Vendors of FPGA devices (Xilinx, IntelFPGA) offer built in IP cores to setup the vision processing infrastructure as shown in the figure below. Basically the FPGA design needs to implement a path to convert the input data stream from the camera into a streaming format, such as AXI-Stream and vice versa to the output device. As a function of the FPGA one can adapt easily to any camera I/O standard such as GigE-Vision and HDMI. Timing information of native video signals contain the resolution and frequency of the image. Timing signals are required when it comes to storage and buffering of images in memories. Buffering is usually done by a video DMA block which plays a central role to reduce backpressure in the processing chain thus untighten input and output data streams. The ARM processor is AXI memory mapped connected with the processing chain to setup up and control the data stream. It would also be possible to perform lightweight calculations on the image stream based on high level software libraries, such as OpenCV.


Acceleration with High Level Synthesis (HLS)

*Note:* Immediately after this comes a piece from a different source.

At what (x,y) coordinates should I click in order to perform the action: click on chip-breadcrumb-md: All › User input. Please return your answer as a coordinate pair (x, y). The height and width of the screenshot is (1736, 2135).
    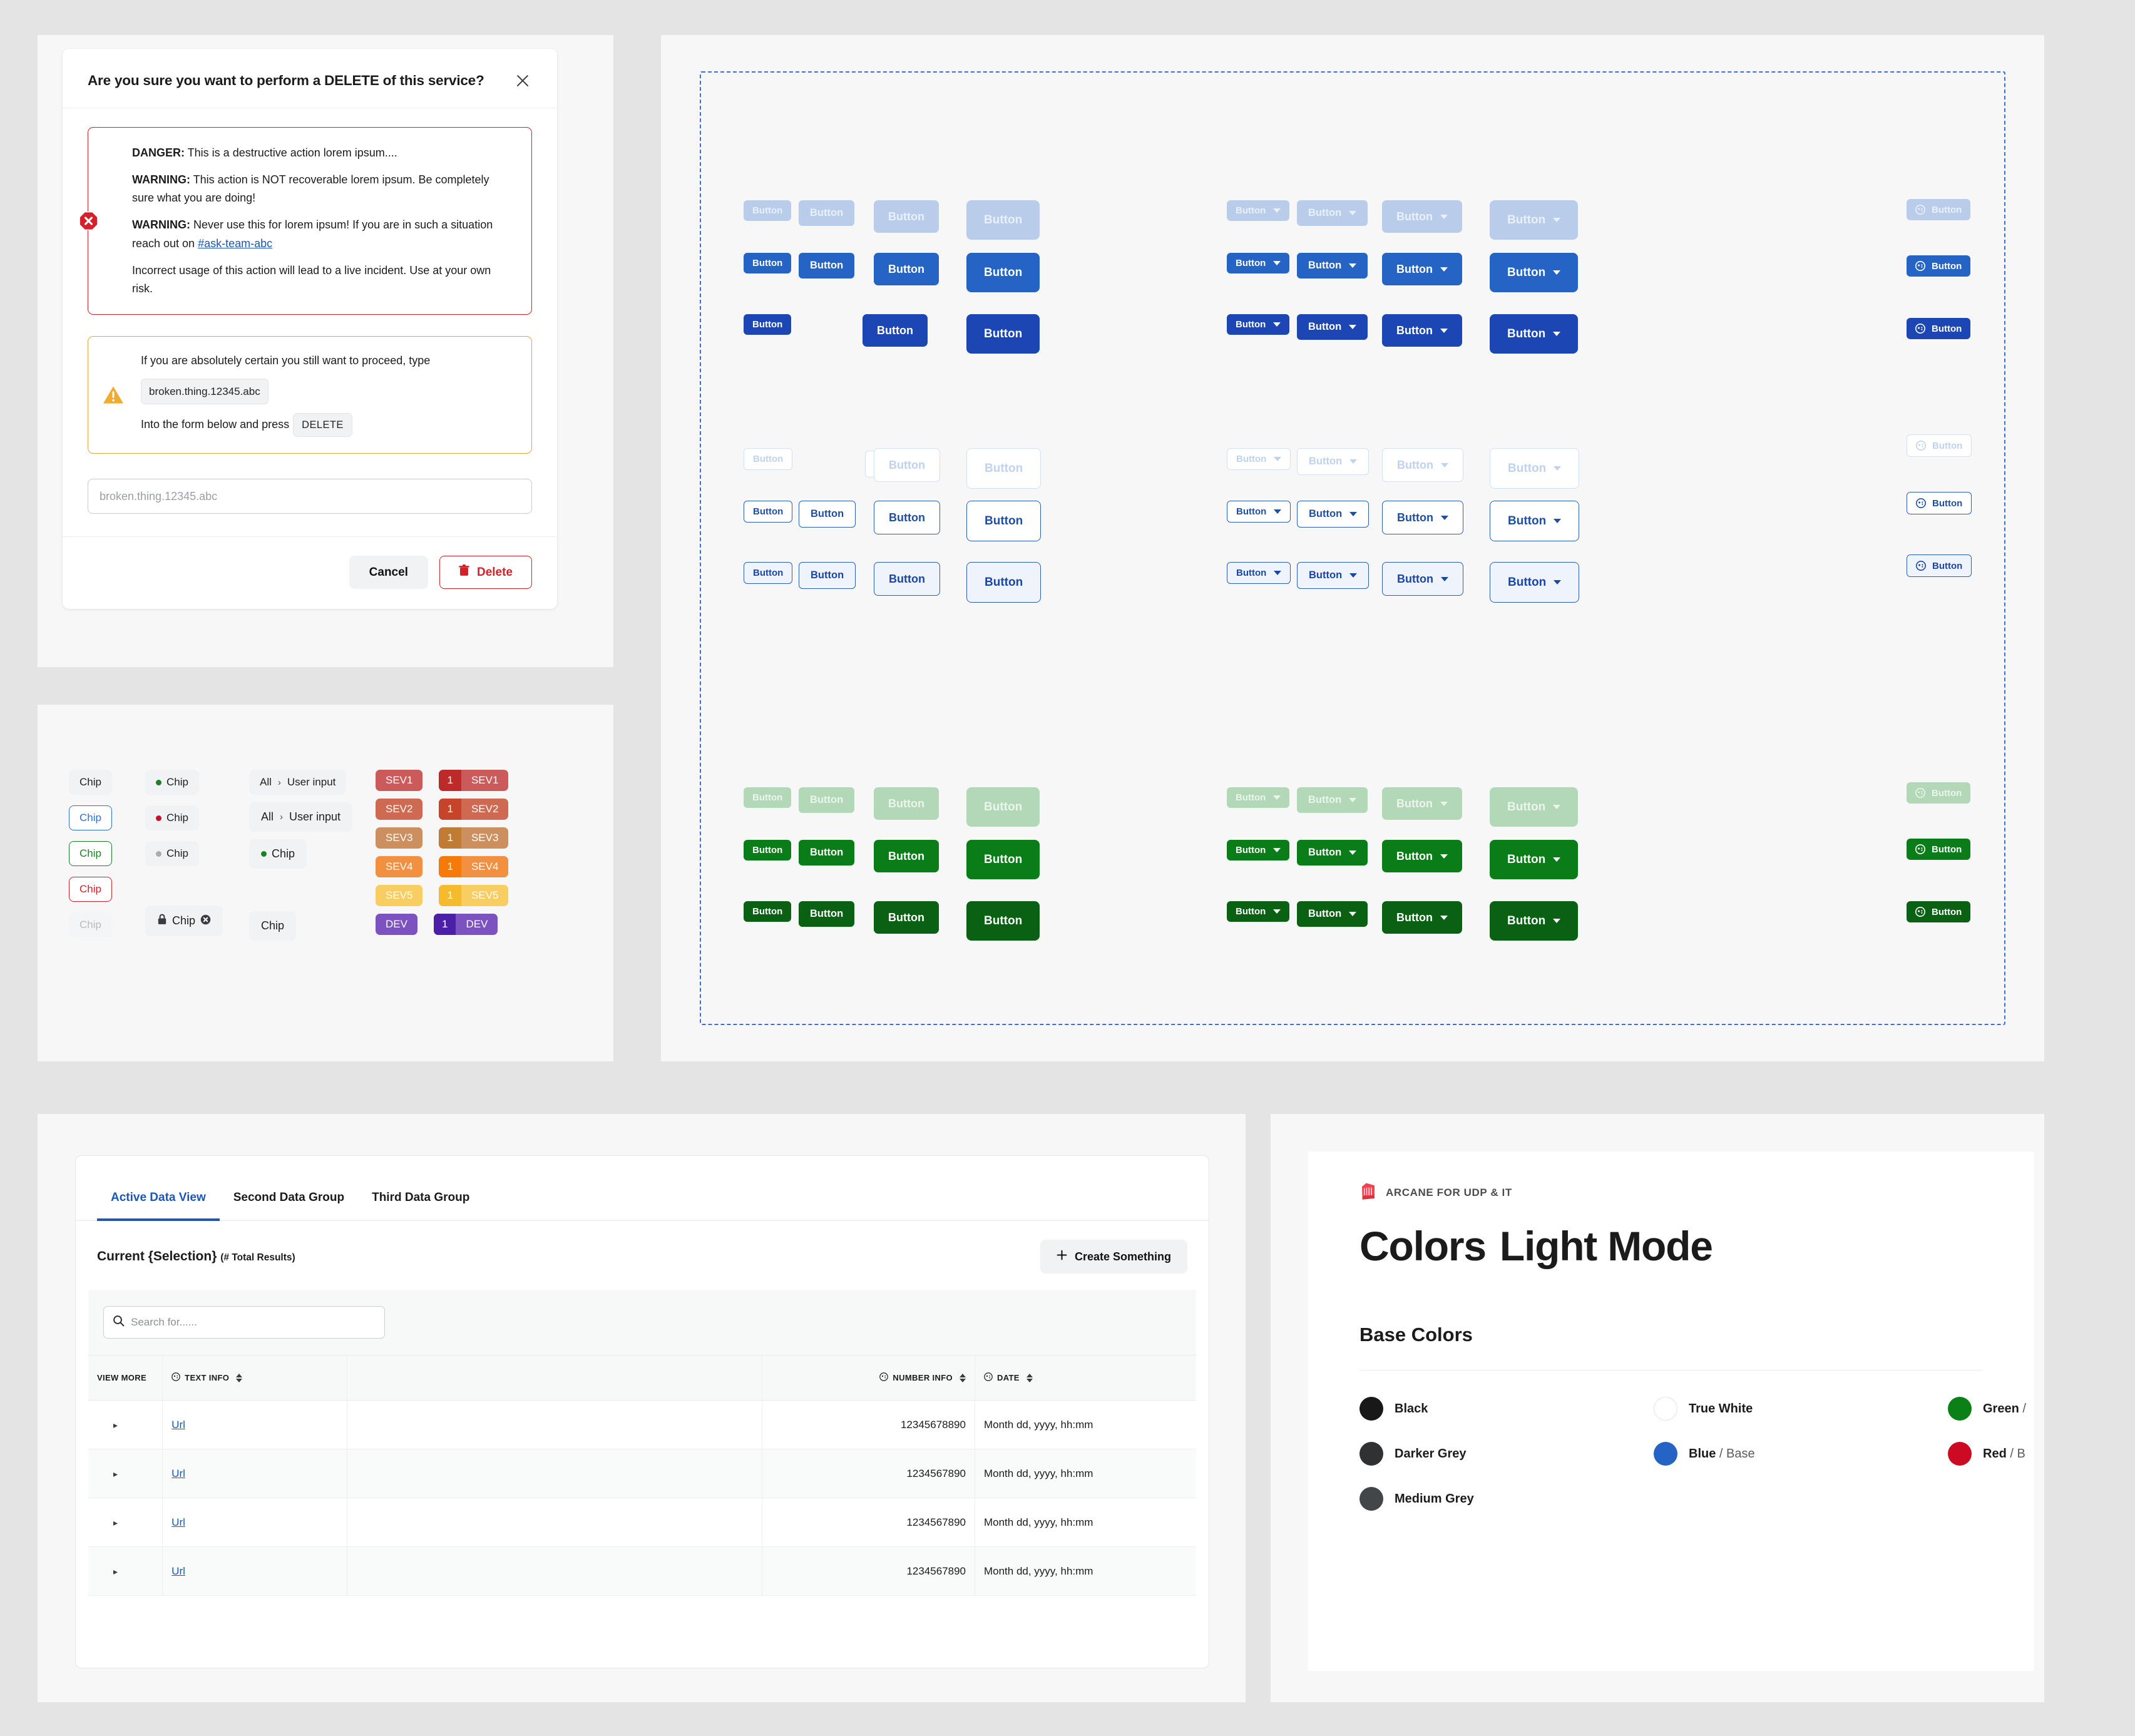
    Looking at the image, I should click on (301, 817).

HLS is used to describe FPGA algorithms using a C programming language. In many situations in image processing this is a clear advantage, because most algorithms are based on loops. Furthermore, proven image processing libraries available in C can be used as support. The functional principle of HLS is based on an HLS compiler, which transfers the C code into an HDL circuit and exports it as IP core if necessary. In doing so, the loops are rolled out and the content is processed in parallel. The resulting performance can be up to a hundred times faster than what it takes to run a similar algorithm on a CPU. In addition, algorithms developed with HLS can be simulated and tested much more easierbecause the module is called as a C function in a C program test environment.